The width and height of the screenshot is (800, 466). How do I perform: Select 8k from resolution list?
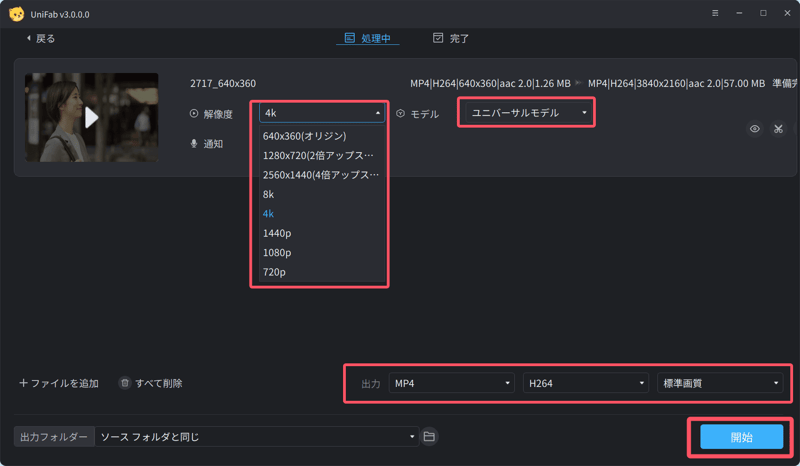[x=268, y=194]
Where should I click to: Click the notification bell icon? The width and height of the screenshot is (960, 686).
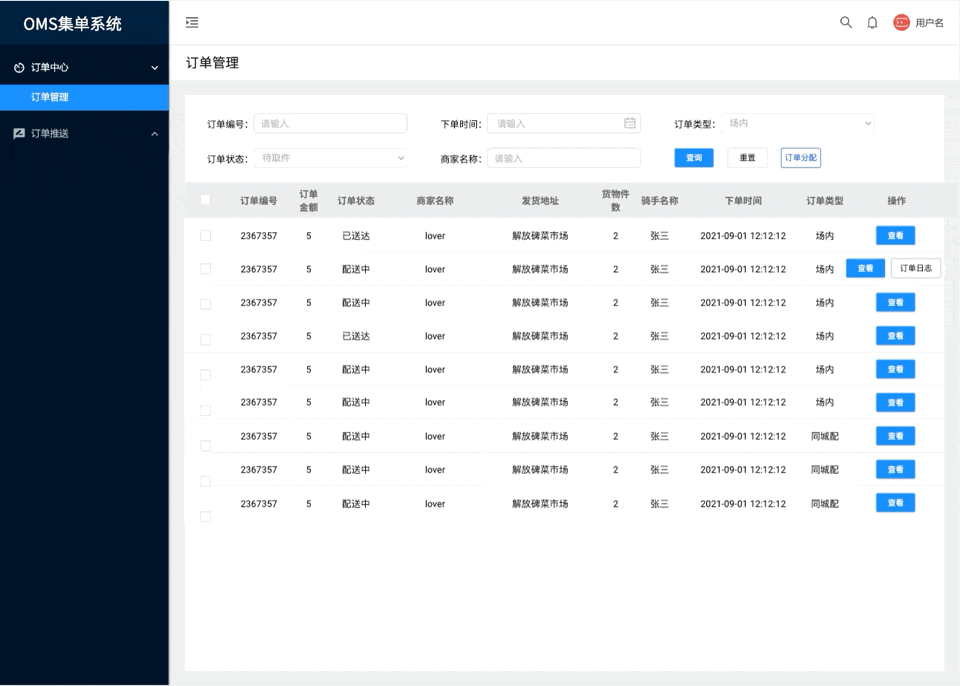tap(871, 21)
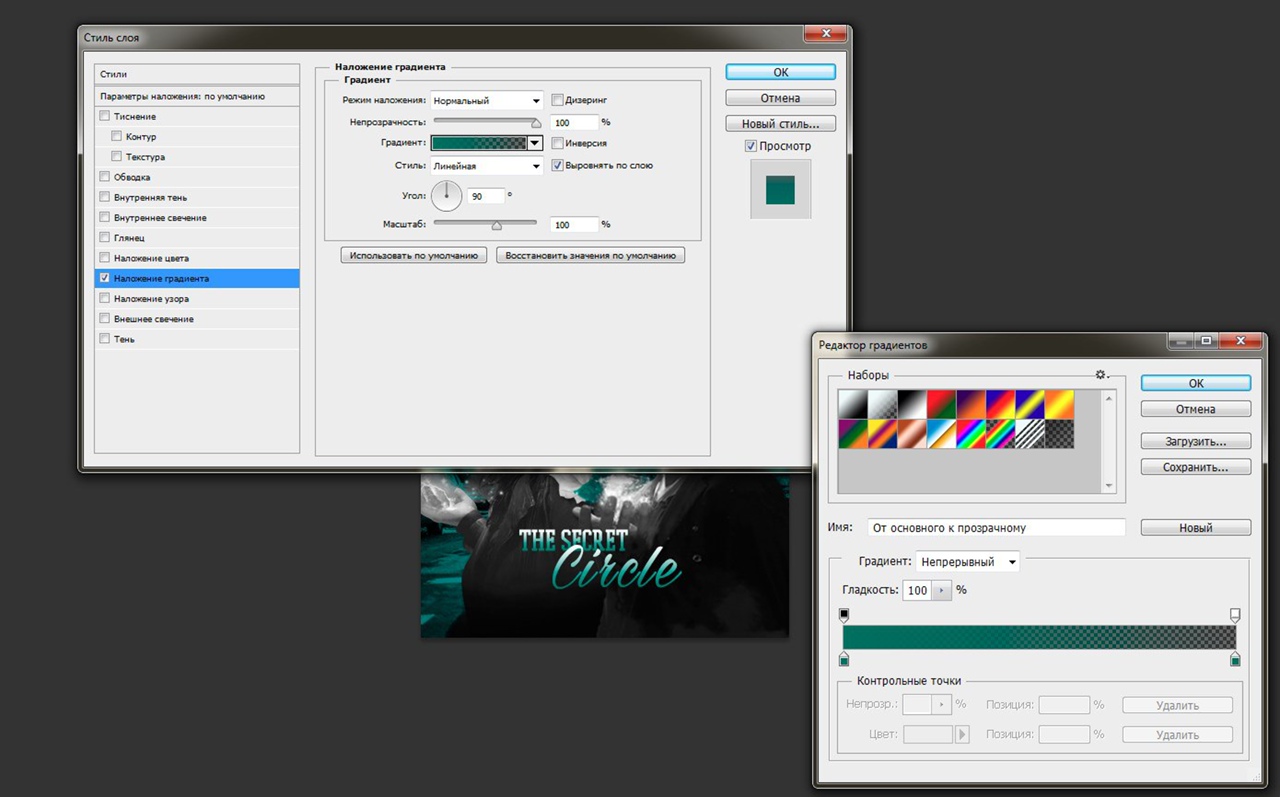Select Наложение цвета in styles list
Screen dimensions: 1280x797
point(151,258)
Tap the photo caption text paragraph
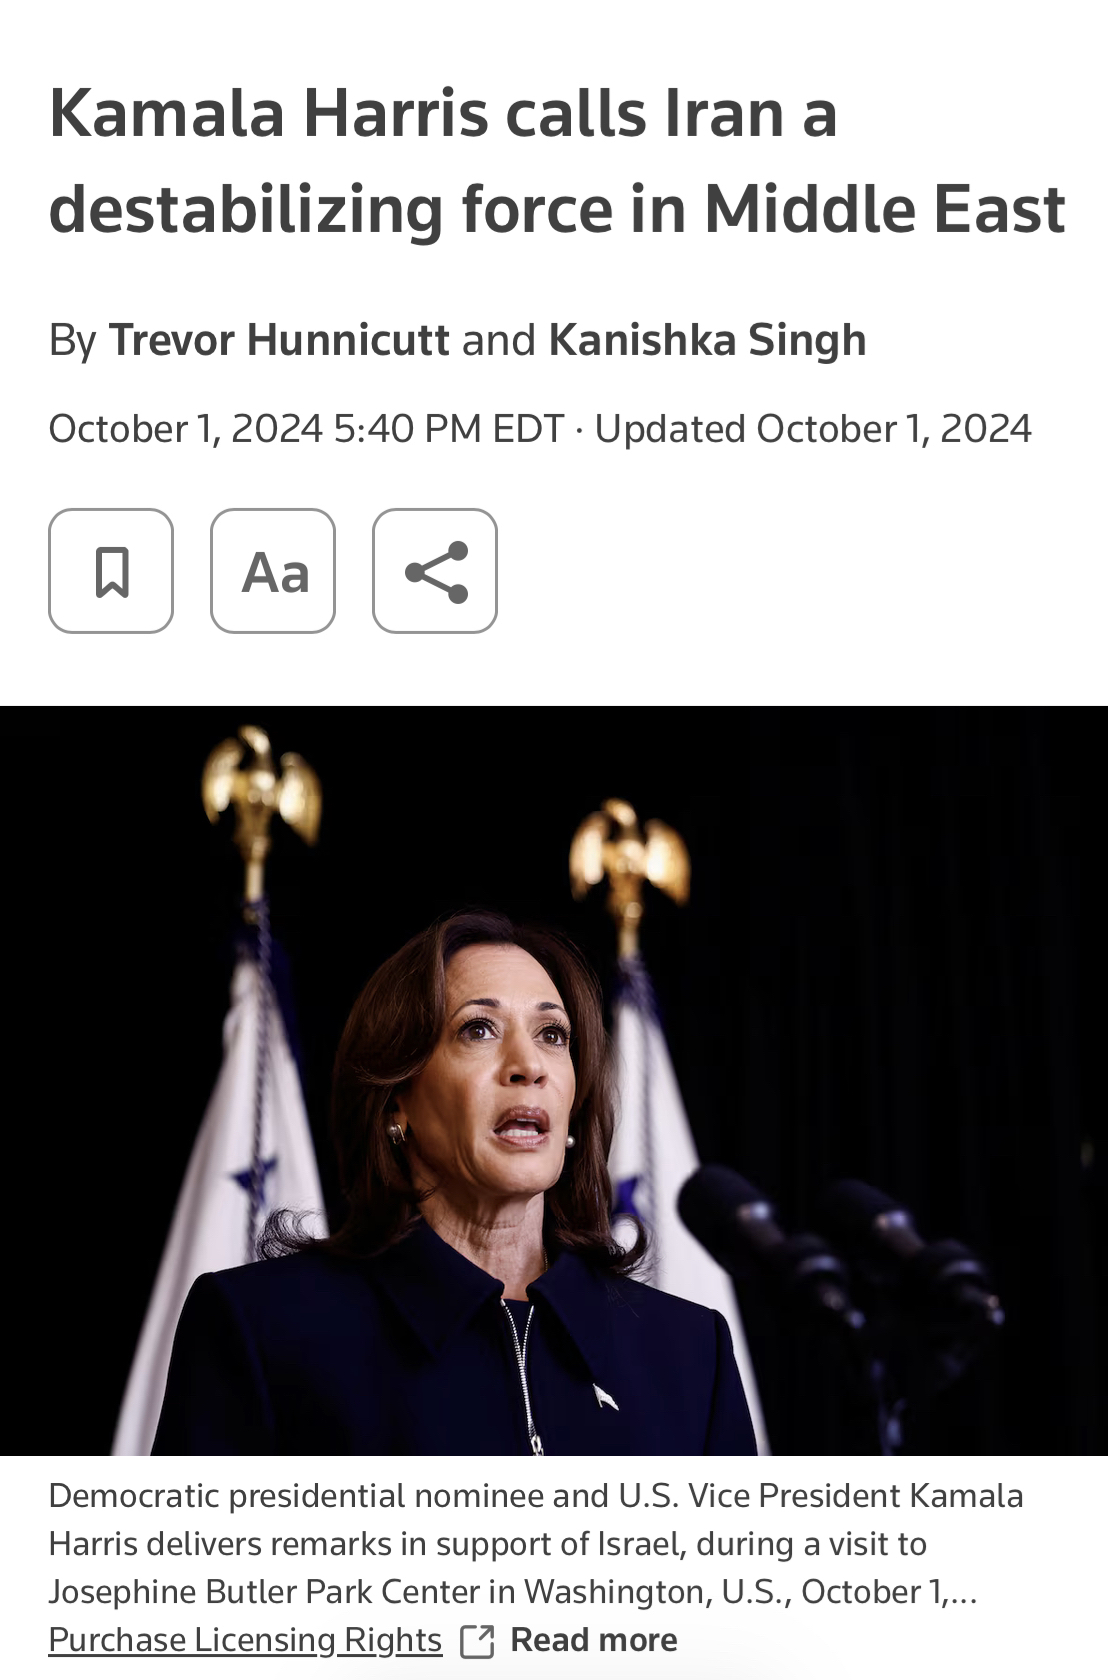The image size is (1108, 1680). [x=536, y=1543]
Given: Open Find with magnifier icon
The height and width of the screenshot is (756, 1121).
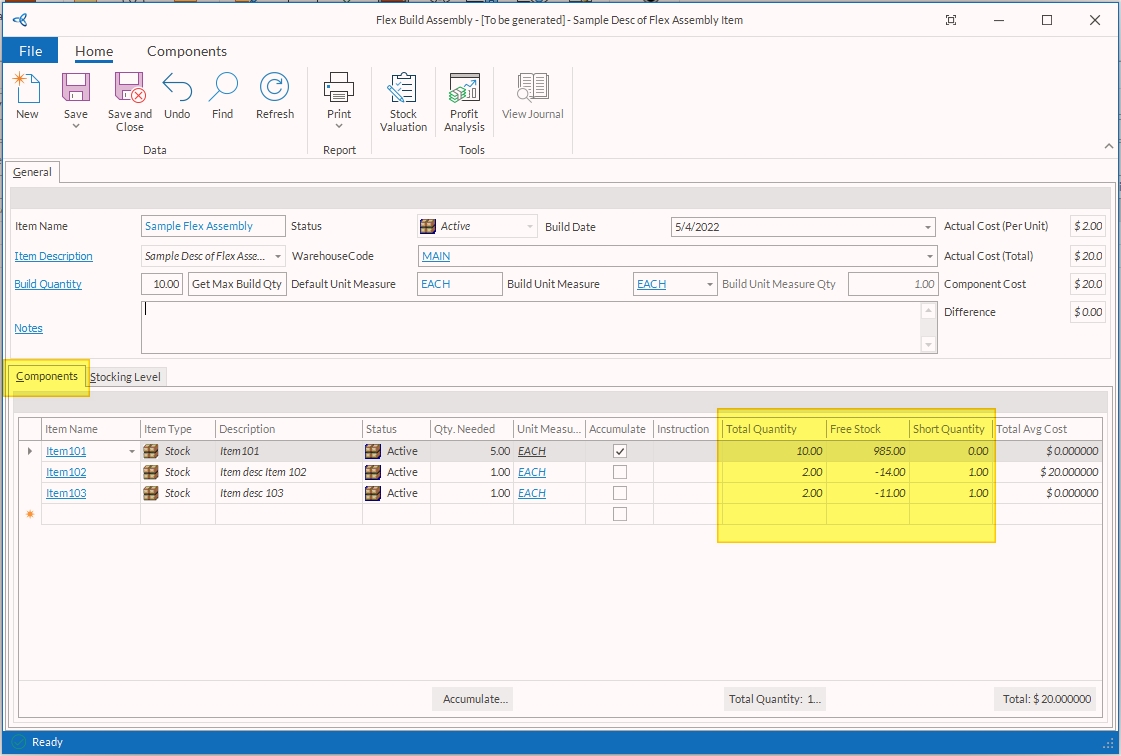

▸ **Problem statement**
Without including any image, reproduce the full listing above as written.

▸ **Result**
The width and height of the screenshot is (800, 466). How do I perform: Select 8k from resolution list?
[x=268, y=194]
Where should I click to: Click the notification bell icon? The width and height of the screenshot is (960, 686).
tap(871, 21)
Select Наложение цвета in styles list
Screen dimensions: 1280x797
point(151,258)
Tap the photo caption text paragraph
The image size is (1108, 1680). [x=536, y=1543]
Given: Open Find with magnifier icon
The height and width of the screenshot is (756, 1121).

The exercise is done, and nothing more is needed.